Quando il 13 luglio scorso i giudici della Corte d’assise di Busto Arsizio spiegarono perché non avevano inflitto l’ergastolo a Davide Fontana per il massacro di Carol Maltesi: ovvero che lei fosse “disinibita” e che l’assassino reo confesso “si sentiva usato” le reazioni furono di indignazione. Contro i 30 inflitti al bancario, che uccise, fece a pezzi, prima congelò e poi tento di dare fuoco ai resti alla giovane mamma che lo aveva lasciato, è stato depositato il ricorso della procura. La vittima, 26 anni, che aveva anche altri rapporti che l’uomo accettava e insieme realizzavano video postati su OnlyFans, fu uccisa con “premeditazione, crudeltà e per motivi futili e abietti” e per questo il pm di Busto Arsizio (Varese) nel ricorso in appello chiede l’ergastolo per l’imputato. Anche in primo grado l’accusa aveva chiesto il fine pena mai.

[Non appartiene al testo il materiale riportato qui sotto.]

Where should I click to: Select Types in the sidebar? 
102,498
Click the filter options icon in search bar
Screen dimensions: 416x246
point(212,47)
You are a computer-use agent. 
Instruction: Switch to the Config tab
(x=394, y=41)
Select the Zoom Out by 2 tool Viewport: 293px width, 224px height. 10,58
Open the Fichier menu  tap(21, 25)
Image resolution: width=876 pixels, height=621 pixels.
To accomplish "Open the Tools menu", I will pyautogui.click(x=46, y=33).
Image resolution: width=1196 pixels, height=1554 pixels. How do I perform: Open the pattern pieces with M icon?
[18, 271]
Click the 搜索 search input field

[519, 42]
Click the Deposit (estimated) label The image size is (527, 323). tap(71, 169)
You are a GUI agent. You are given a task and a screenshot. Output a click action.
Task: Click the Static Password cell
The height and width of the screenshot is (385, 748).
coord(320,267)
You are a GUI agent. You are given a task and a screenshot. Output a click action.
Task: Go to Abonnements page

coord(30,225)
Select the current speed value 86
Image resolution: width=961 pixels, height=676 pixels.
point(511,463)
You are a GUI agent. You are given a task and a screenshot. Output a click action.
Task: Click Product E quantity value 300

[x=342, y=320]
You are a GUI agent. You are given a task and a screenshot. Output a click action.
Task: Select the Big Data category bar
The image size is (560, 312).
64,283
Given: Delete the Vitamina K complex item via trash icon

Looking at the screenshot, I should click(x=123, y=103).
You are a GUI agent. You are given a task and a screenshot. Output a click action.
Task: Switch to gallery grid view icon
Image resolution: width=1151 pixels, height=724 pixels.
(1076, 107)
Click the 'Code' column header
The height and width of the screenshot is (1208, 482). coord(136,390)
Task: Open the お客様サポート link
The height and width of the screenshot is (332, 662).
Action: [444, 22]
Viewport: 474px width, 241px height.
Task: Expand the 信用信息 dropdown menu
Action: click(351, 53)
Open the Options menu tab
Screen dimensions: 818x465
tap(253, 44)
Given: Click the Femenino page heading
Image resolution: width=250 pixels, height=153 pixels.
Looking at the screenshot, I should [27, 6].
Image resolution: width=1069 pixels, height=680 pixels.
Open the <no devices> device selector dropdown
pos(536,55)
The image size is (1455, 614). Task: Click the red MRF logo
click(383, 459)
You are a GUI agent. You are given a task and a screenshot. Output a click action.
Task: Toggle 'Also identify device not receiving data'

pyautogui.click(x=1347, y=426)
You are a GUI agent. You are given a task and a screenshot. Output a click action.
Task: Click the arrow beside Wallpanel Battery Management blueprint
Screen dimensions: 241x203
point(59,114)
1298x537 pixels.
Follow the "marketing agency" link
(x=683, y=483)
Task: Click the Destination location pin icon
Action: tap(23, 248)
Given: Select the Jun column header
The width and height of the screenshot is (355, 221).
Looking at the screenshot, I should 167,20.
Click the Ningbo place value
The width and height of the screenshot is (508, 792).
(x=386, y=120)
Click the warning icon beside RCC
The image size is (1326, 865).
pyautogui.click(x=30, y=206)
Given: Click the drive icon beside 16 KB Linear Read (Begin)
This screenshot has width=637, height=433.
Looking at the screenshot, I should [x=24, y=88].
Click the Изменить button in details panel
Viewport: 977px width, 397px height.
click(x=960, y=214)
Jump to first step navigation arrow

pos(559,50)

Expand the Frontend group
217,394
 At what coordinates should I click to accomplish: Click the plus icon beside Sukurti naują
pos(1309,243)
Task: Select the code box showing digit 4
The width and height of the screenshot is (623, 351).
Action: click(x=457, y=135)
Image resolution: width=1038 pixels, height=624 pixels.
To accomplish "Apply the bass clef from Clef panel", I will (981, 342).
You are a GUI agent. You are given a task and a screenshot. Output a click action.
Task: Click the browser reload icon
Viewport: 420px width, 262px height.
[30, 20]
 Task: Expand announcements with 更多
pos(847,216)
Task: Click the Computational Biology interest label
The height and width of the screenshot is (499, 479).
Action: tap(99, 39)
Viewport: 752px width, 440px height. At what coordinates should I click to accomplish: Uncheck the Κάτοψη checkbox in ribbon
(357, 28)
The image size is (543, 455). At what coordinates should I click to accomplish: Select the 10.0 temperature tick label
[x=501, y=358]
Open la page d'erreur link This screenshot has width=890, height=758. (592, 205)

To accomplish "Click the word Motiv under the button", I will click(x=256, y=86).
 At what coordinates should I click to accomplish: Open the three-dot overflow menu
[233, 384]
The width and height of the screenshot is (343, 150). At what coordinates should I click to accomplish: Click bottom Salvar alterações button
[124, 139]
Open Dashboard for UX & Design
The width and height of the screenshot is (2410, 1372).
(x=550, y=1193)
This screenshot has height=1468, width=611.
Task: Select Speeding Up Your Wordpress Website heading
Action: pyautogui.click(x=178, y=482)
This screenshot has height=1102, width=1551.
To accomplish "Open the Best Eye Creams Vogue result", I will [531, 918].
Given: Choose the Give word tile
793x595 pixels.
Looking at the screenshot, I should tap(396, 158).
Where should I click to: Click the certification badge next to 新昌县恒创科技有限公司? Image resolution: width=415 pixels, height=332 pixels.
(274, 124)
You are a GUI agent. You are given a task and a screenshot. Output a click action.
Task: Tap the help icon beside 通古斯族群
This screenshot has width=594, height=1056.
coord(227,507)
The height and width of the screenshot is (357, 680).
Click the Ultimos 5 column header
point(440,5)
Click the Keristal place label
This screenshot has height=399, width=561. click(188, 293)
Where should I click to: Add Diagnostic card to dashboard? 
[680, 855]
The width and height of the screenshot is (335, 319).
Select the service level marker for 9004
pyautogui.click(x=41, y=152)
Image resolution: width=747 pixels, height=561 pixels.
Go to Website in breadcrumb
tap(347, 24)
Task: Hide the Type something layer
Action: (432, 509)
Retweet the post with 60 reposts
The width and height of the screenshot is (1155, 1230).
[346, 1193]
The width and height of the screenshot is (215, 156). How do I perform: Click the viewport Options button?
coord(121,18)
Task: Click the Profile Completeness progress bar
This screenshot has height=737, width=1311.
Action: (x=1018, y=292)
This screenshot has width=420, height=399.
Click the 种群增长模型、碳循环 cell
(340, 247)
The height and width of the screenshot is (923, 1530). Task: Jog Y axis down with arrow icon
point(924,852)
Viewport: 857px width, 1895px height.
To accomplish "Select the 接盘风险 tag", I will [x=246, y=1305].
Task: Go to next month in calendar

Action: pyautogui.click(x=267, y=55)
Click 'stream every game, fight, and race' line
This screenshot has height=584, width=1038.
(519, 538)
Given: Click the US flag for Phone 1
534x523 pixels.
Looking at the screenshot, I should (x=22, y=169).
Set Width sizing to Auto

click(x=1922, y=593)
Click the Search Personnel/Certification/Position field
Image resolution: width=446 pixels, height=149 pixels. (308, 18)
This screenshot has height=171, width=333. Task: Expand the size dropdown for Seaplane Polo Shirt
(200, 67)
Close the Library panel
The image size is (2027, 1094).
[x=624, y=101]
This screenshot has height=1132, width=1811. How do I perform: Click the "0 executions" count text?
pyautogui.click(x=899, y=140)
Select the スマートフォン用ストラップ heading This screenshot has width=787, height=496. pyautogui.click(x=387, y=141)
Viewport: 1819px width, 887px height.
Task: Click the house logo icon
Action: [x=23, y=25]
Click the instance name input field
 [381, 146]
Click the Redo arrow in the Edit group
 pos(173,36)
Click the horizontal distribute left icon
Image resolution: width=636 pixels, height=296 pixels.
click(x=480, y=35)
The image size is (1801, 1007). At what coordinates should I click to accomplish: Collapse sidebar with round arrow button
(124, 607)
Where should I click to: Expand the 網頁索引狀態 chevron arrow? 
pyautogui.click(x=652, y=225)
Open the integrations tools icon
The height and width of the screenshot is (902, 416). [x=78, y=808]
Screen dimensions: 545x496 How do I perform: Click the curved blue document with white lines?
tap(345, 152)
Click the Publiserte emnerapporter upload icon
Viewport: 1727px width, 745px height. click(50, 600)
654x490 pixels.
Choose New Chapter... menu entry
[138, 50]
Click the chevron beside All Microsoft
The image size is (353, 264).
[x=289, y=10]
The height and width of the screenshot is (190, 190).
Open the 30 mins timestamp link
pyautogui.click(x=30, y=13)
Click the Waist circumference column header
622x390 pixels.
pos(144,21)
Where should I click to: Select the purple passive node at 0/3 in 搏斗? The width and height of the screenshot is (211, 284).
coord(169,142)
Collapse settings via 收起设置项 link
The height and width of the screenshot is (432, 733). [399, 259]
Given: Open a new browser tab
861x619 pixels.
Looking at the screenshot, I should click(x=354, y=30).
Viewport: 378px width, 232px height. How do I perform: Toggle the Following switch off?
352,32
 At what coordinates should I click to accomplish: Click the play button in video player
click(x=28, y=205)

L’omicidio e il processo – La 26enne fu uccisa l’11 gennaio del 2022 a Rescaldina (Milano). I resti del cadavere furono trovati in un dirupo nascosti in sacchi neri in Alta Valle Camonica (Brescia) il 21 marzo 2022. L’identificazione fu possibile solo perché la vittima aveva alcuni tatuaggi. Il 29 marzo Fontana fu fermato e confessò il femminicidio. Il 20 settembre scorso la Corte d’assise di Busto Arsizio ha accolto la richiesta di Fontana di essere ammesso alla giustizia riparativa, percorso che non è alternativo all’iter penale. Il padre della ragazza – che aveva deciso di trasferisci lontano dall’uomo per stare vicino al figlio – ha detto di essere “sconvolto e schifato”

Le motivazioni dei giudici – L’uomo, che con la vittima realizzava filmati hard, la uccise anche per la decisione di Carol di trasferirsi altrove “in modo incompatibile con la loro frequentazione quotidiana”. L’ultimo video che Fontana indusse la donna a realizzare “era elemento essenziale” del suo piano: mentre aveva un sacchetto in testa, la prese a martellate. Le aggravanti non erano state riconosciute dalla Corte d’assise di Busto Arsizio (da qui la condanna a 30 anni e non all’ergastolo). Dopo aver fatto a pezzi il corpo, che tenne per settimane in un freezer ordinato su Amazon, provò a bruciarlo con un barbecue per poi gettarlo nel burrone nel Bresciano, fino a quando un passante, per puro caso, segnalò a fine marzo dei sacchi dell’immondizia già dal dirupo. Lì dentro c’era il corpo di Maltesi, madre di un bimbo di sei anni.

La posizione della procura – “Ciò che avevamo da dire lo abbiamo scritto nel ricorso in appello appena depositato. A nostro parere ci furono crudeltà, efferatezza e premeditazione. Chiediamo l’ergastolo. Riteniamo che quella sia la pena adeguata: parlano i fatti” spiega il procuratore di Busto Arsizio, Carlo Nocerino. Il cardine dell’impugnazione verte sul riconoscimento delle tre aggravanti escluse in primo grado, in particolare quelle della crudeltà e della premeditazione.